IN THE SUPREME COURT OF MISSISSIPPI

NO. 2005-CT-00108-SCT

KENNETH BROWN

v.

STATE OF MISSISSIPPI ON WRIT OF CERTIORARI

DATE OF JUDGMENT: 12/10/2004 TRIAL JUDGE: HON. BETTY W. SANDERS COURT FROM WHICH APPEALED: WASHINGTON COUNTY CIRCUIT COURT ATTORNEY FOR APPELLANT: PHILLIP BROADHEAD ATTORNEYS FOR APPELLEE: OFFICE OF THE ATTORNEY GENERAL BY: DEIRDRE McCRORY DISTRICT ATTORNEY: JOYCE I. CHILES NATURE OF THE CASE: CRIMINAL - FELONY DISPOSITION: THE JUDGMENT OF THE COURT OF APPEALS IS REVERSED. THE JUDGMENT OF THE CIRCUIT COURT OF WASHINGTON COUNTY IS REVERSED AND REMANDED - 06/26/2008 MOTION FOR REHEARING FILED: MANDATE ISSUED:

EN BANC.

DICKINSON, JUSTICE, FOR THE COURT:

¶1. This is a conviction for aggravated assault and shooting into a dwelling house. During

closing argument, the prosecutor repeatedly suggested to the jury that it should return a

verdict of guilty for reasons other than that the defendant in this case was actually guilty. On

one such occasion, after defense counsel’s objection was sustained, the prosecutor argued

with the trial judge, falsely representing to her that every decision from this Court allowed

him to make “send-a-message” arguments to the jury. ¶2. The jury returned a guilty verdict, and the defendant appealed. We referred the matter

to the Court of Appeals, which affirmed the conviction but ordered the prosecutor to pay the

costs of appeal. Brown v. State, 2006 Miss. App. LEXIS 924 (Miss. Ct. App. Dec. 12,

2006). The State filed a petition for writ of certiorari to review the Court of Appeals’

decision to assess the costs of the appeal to the prosecutor. We granted the State’s petition

and, pursuant to our authority to review all issues raised in the Court of Appeals,1 we now

reverse the conviction and the assessment of costs against the prosecutor.

BACKGROUND FACTS AND PROCEEDINGS

¶3. We borrow and restate here the Court of Appeals’ excellent statement of the facts in

this case:

On May 2, 2003, at approximately 8:00 p.m., Earnest Moore and Latoya Carter were inside their bedroom at 115 West Second Street, in Leland, when they heard noises from outside. Carter went to make sure the front door was locked. Meanwhile, Moore was shot in the left hand as a shot was fired into his bedroom window from outside.

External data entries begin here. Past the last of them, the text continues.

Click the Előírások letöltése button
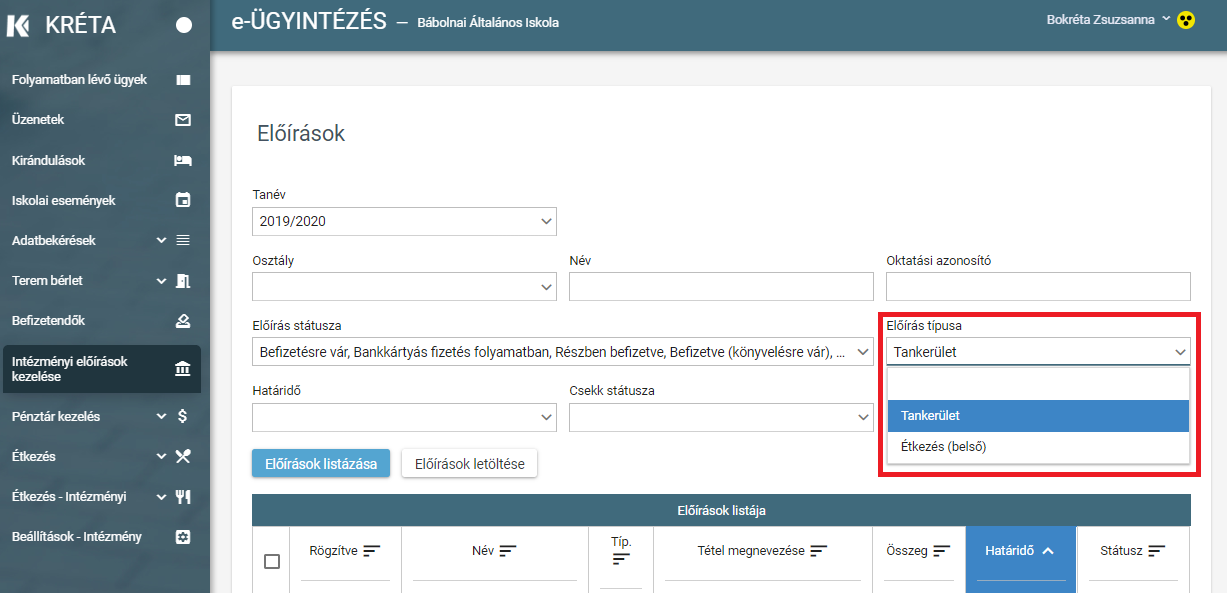 470,464
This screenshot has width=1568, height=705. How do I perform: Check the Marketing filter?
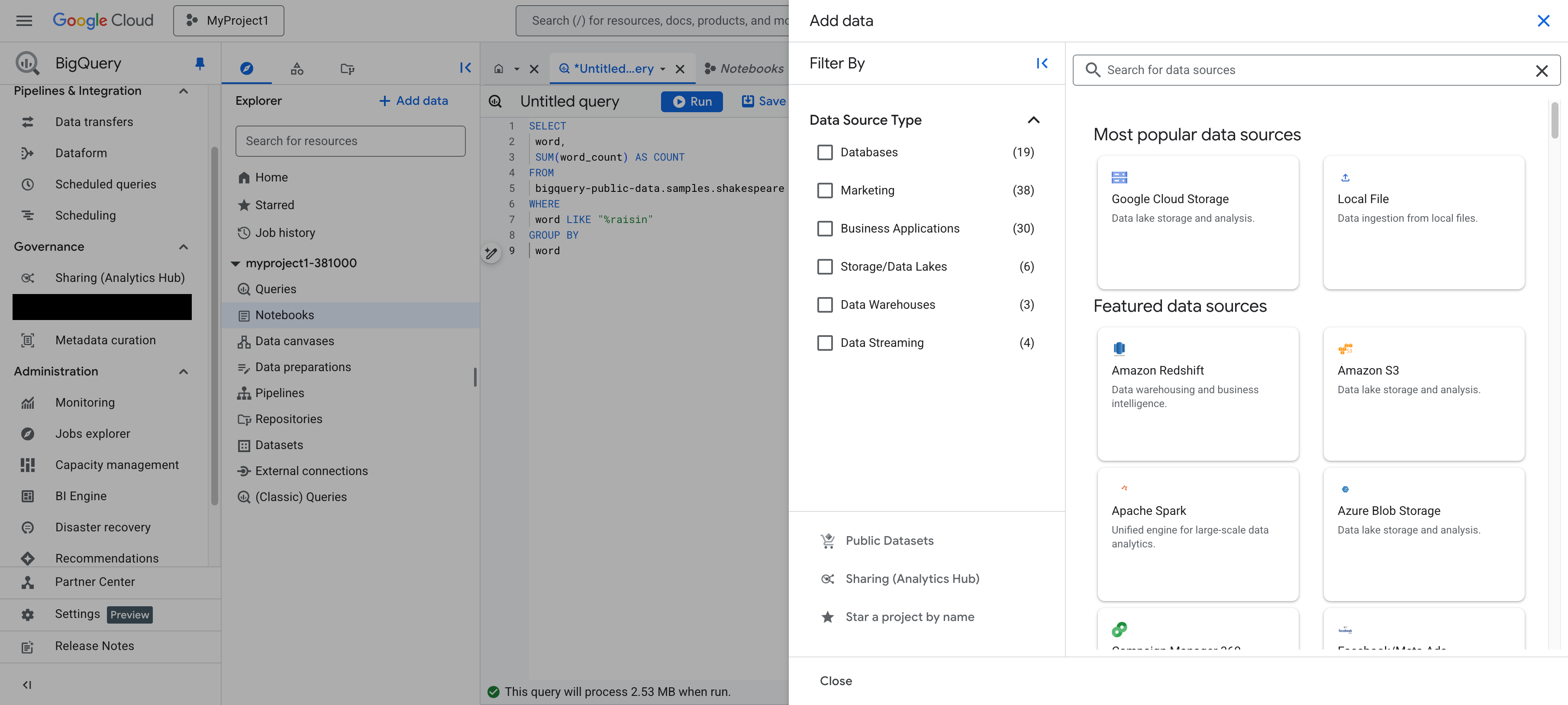click(x=825, y=190)
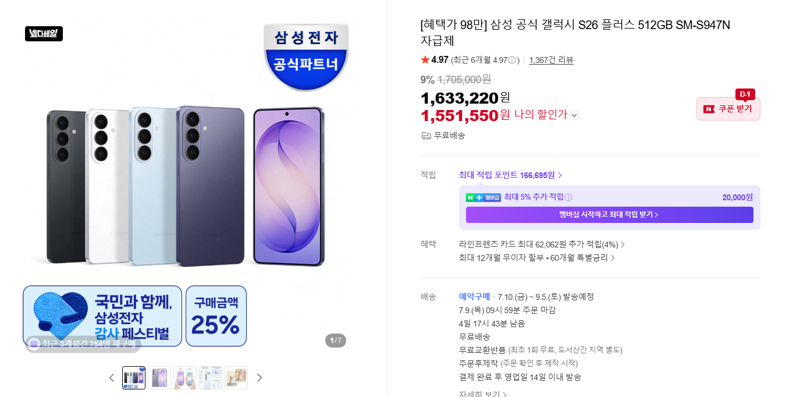Click 멤버십 시작하고 최대 적립 받기 button
This screenshot has width=800, height=397.
pyautogui.click(x=609, y=215)
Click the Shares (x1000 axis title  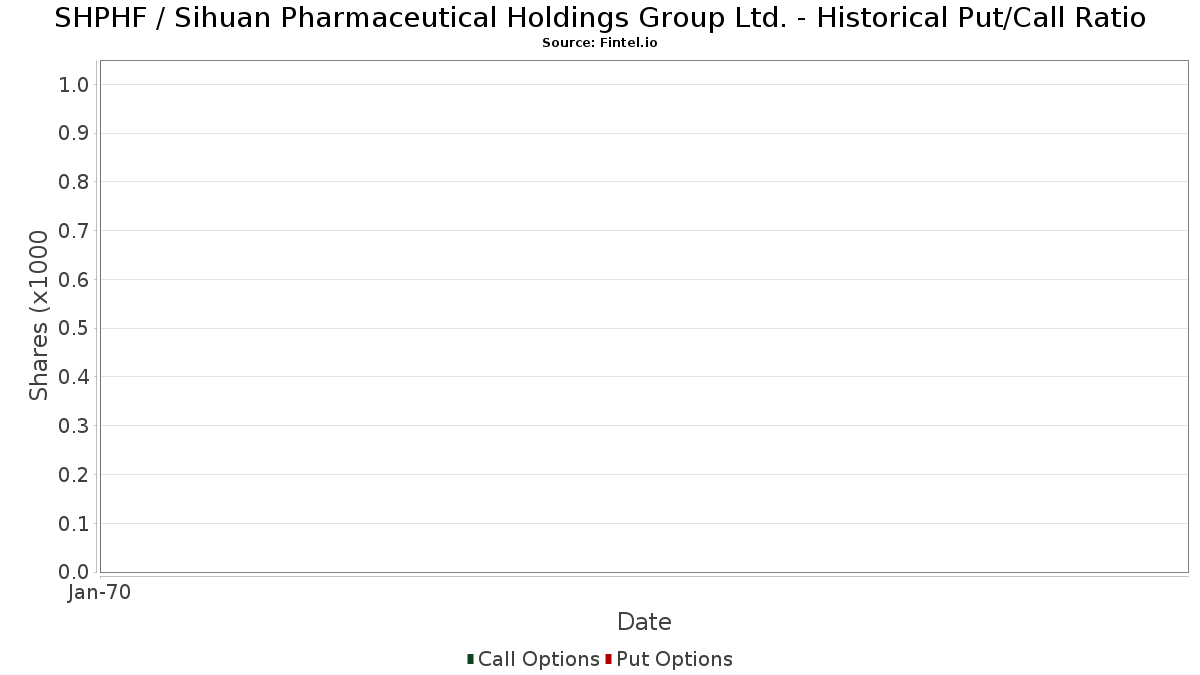[x=39, y=315]
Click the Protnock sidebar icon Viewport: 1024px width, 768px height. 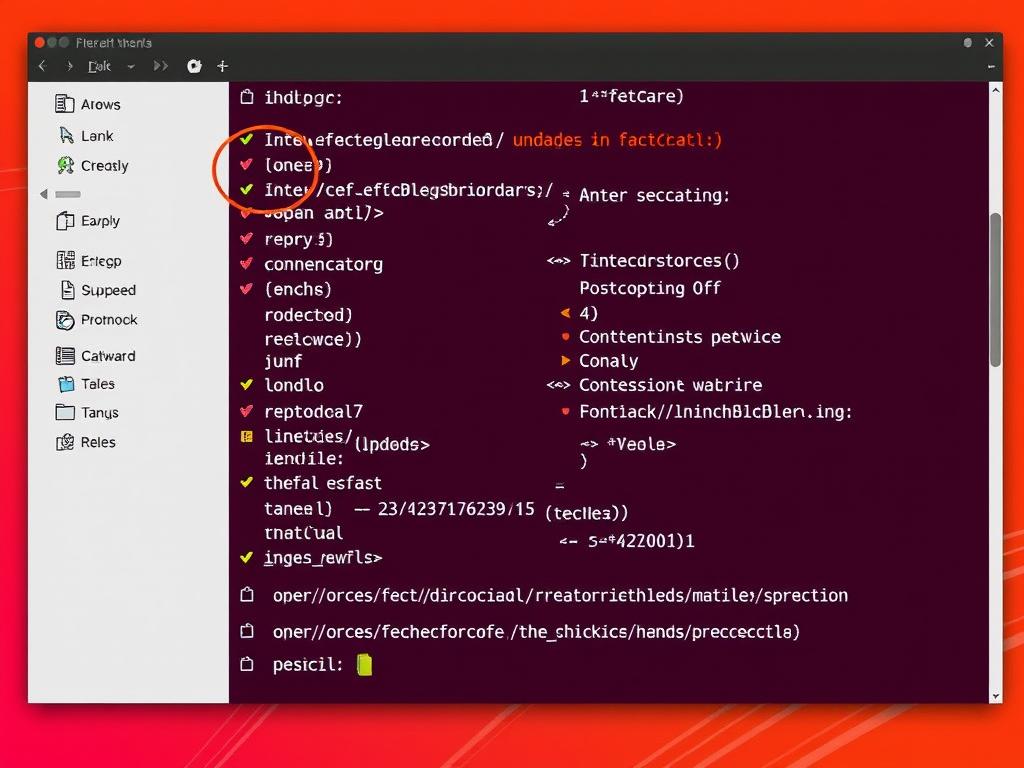tap(66, 320)
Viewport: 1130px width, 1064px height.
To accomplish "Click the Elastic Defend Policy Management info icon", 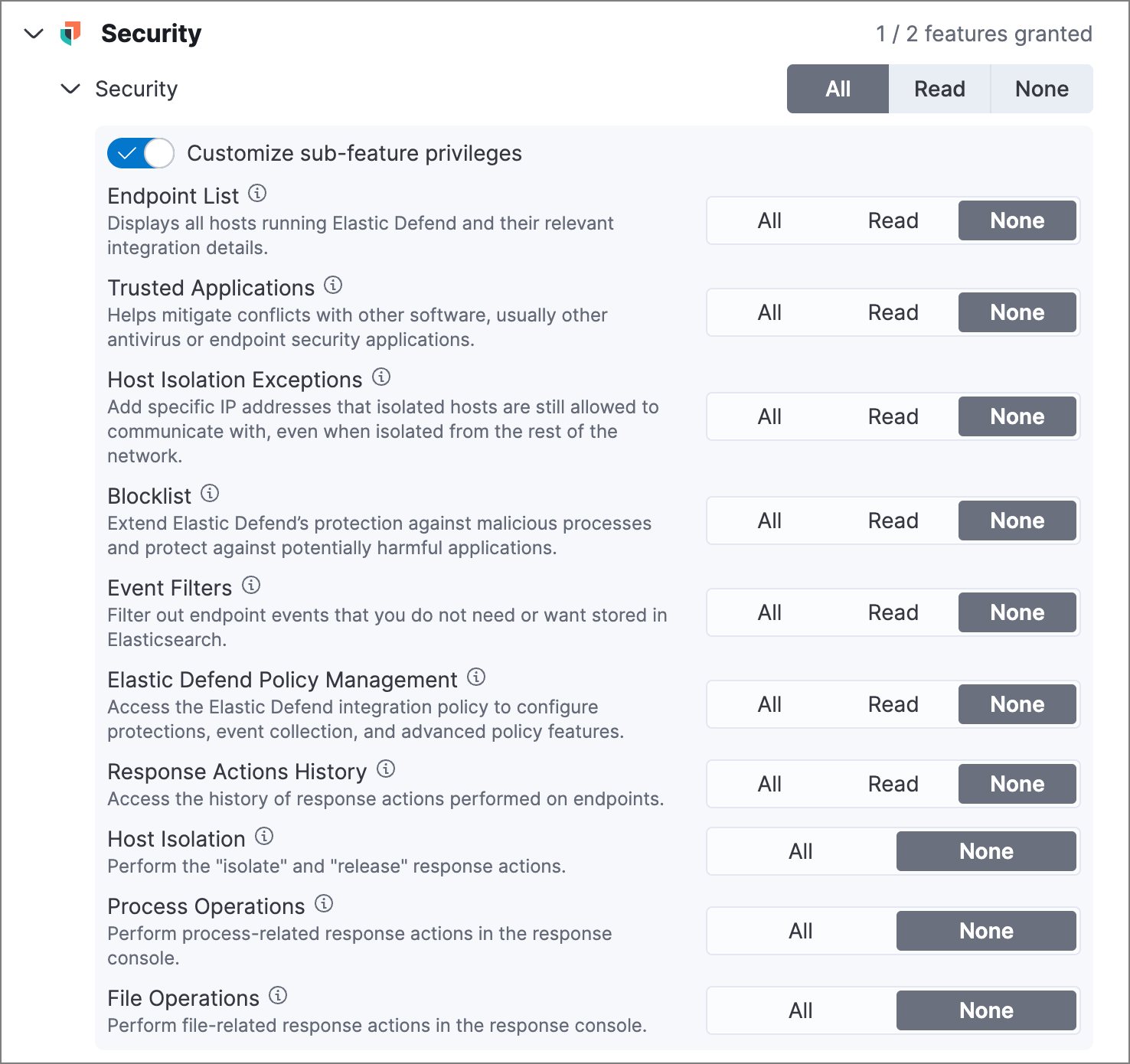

At trial, Carter testified that she looked out the hall window on the night of the shooting and saw that it was Brown standing outside of their bedroom window with something silver in his hand. She said that she told Moore that it was Brown and to get out of the room. In her first statement to the police, there was no mention that she ever looked out of the window and saw the perpetrator at all. It was not until her second police statement that Carter said that she saw Brown. Carter testified that she and Moore both told police that same night that it was Brown.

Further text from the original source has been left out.